*** Opening of Input data ***

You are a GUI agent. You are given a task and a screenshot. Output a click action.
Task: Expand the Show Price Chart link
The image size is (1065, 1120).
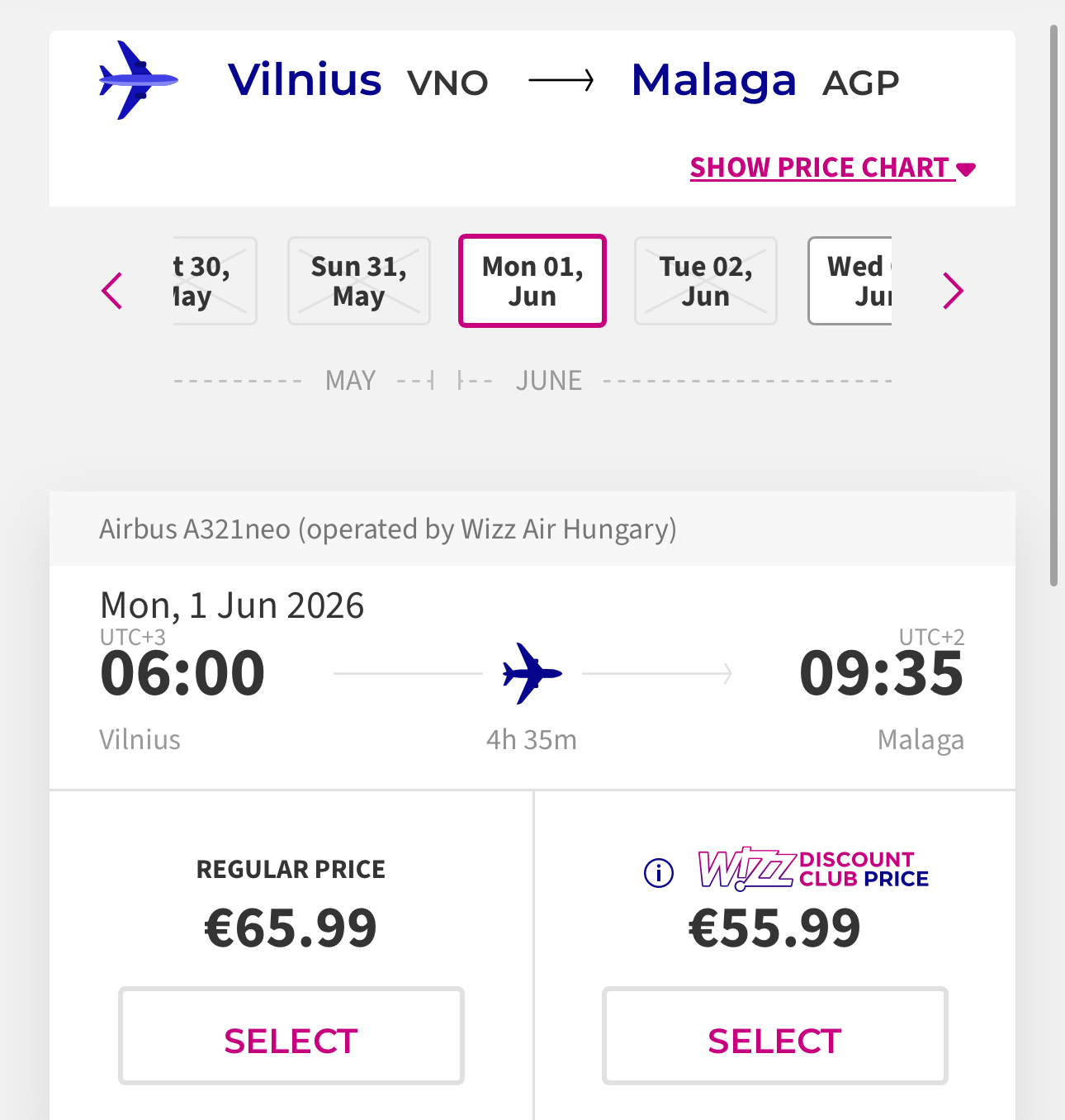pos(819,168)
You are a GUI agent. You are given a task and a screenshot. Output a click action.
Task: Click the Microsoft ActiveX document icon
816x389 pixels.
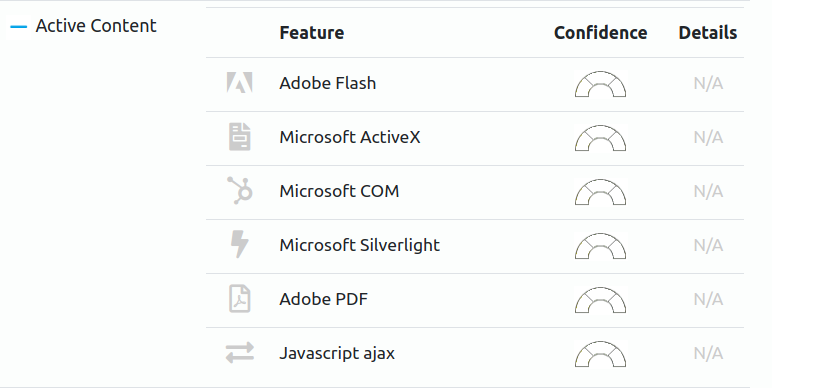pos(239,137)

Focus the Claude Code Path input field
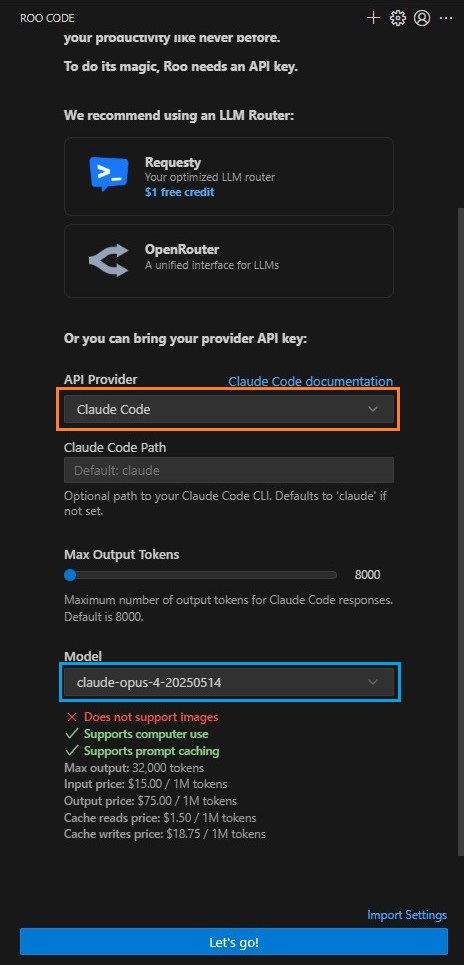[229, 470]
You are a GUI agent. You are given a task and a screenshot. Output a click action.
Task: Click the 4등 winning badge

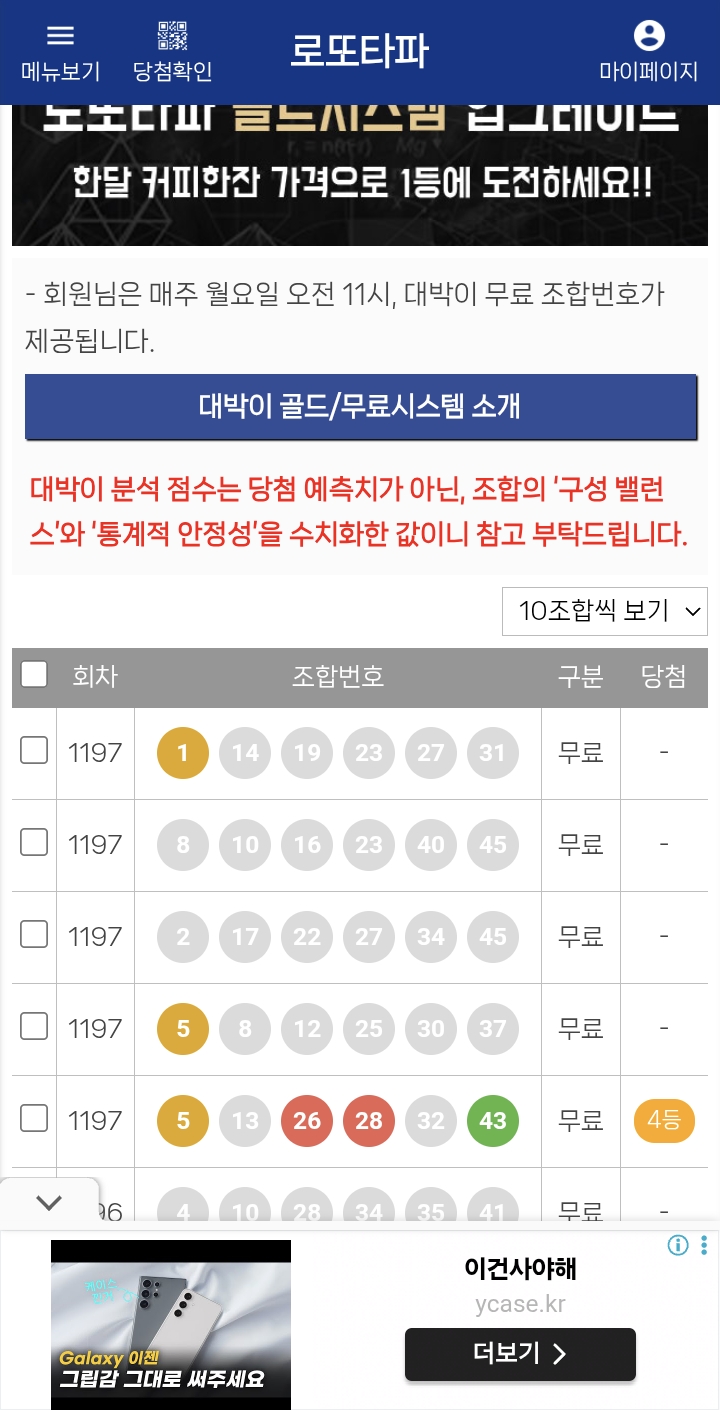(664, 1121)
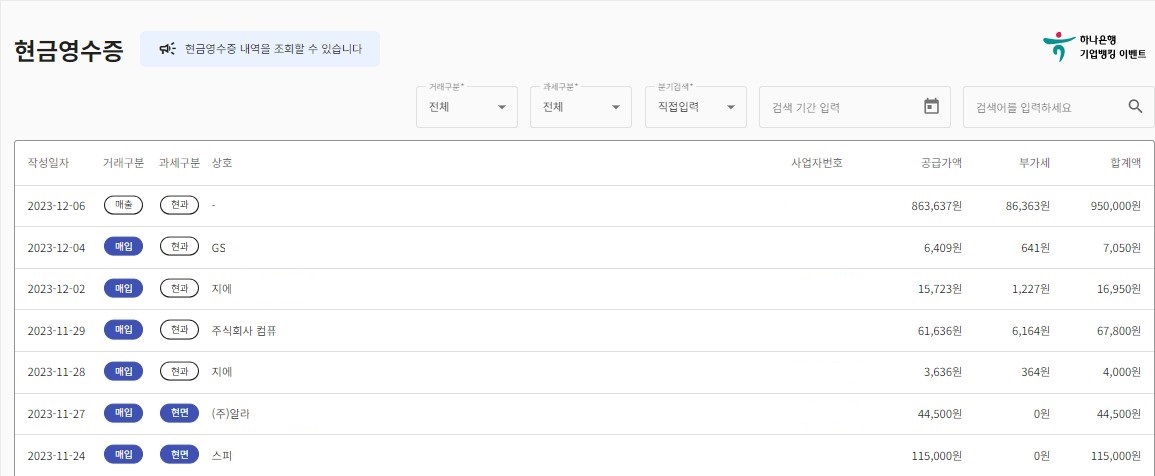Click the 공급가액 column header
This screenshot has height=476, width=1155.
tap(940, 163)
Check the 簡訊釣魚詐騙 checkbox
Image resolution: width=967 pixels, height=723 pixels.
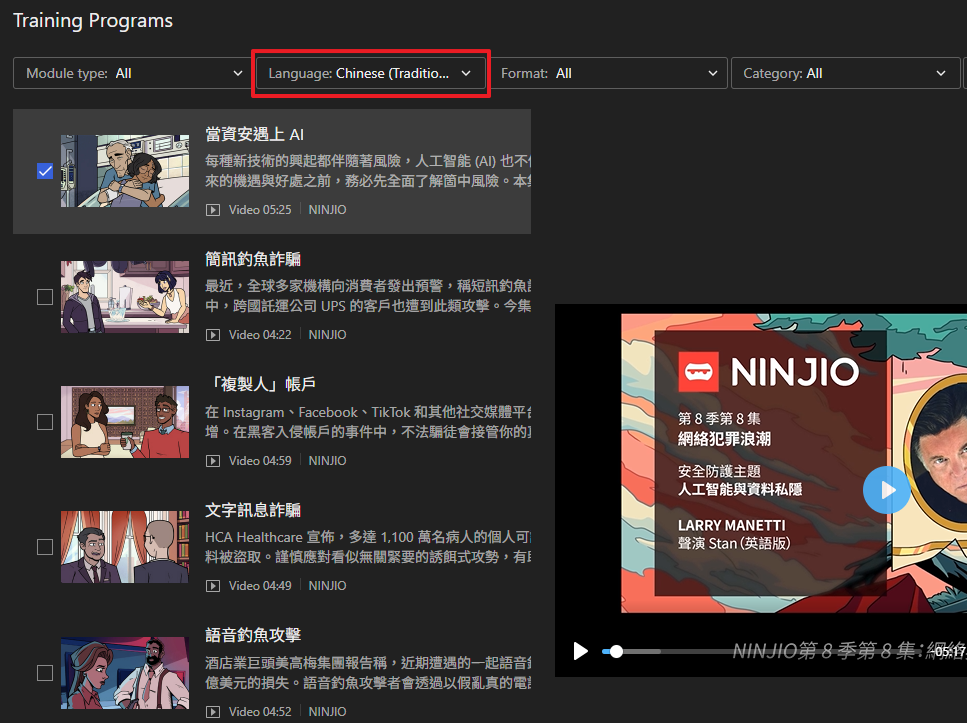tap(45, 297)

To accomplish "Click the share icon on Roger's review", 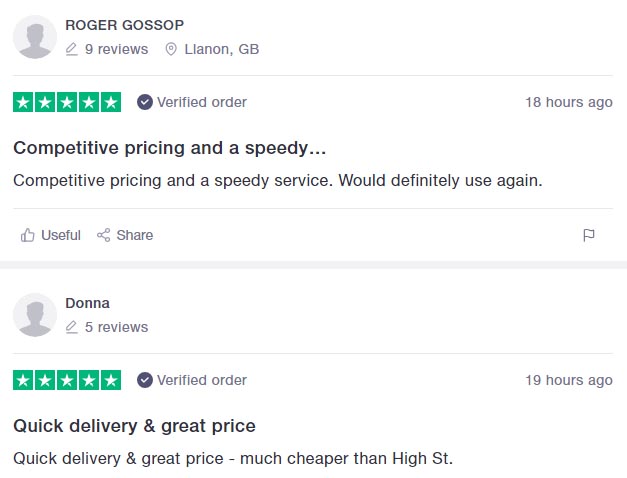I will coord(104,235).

*** Close of Input data ***

_Brief_:
Transcribe exactly, with no pictures, the lines running from the first line of the material through the line holding "Task: Click the Microsoft".

_Answer section_:
You are a GUI agent. You are given a task and a screenshot. Output a click action.
Task: Expand the Show Price Chart link
The image size is (1065, 1120).
pos(819,168)
You are a GUI agent. You are given a task and a screenshot. Output a click action.
Task: Click the Microsoft ActiveX document icon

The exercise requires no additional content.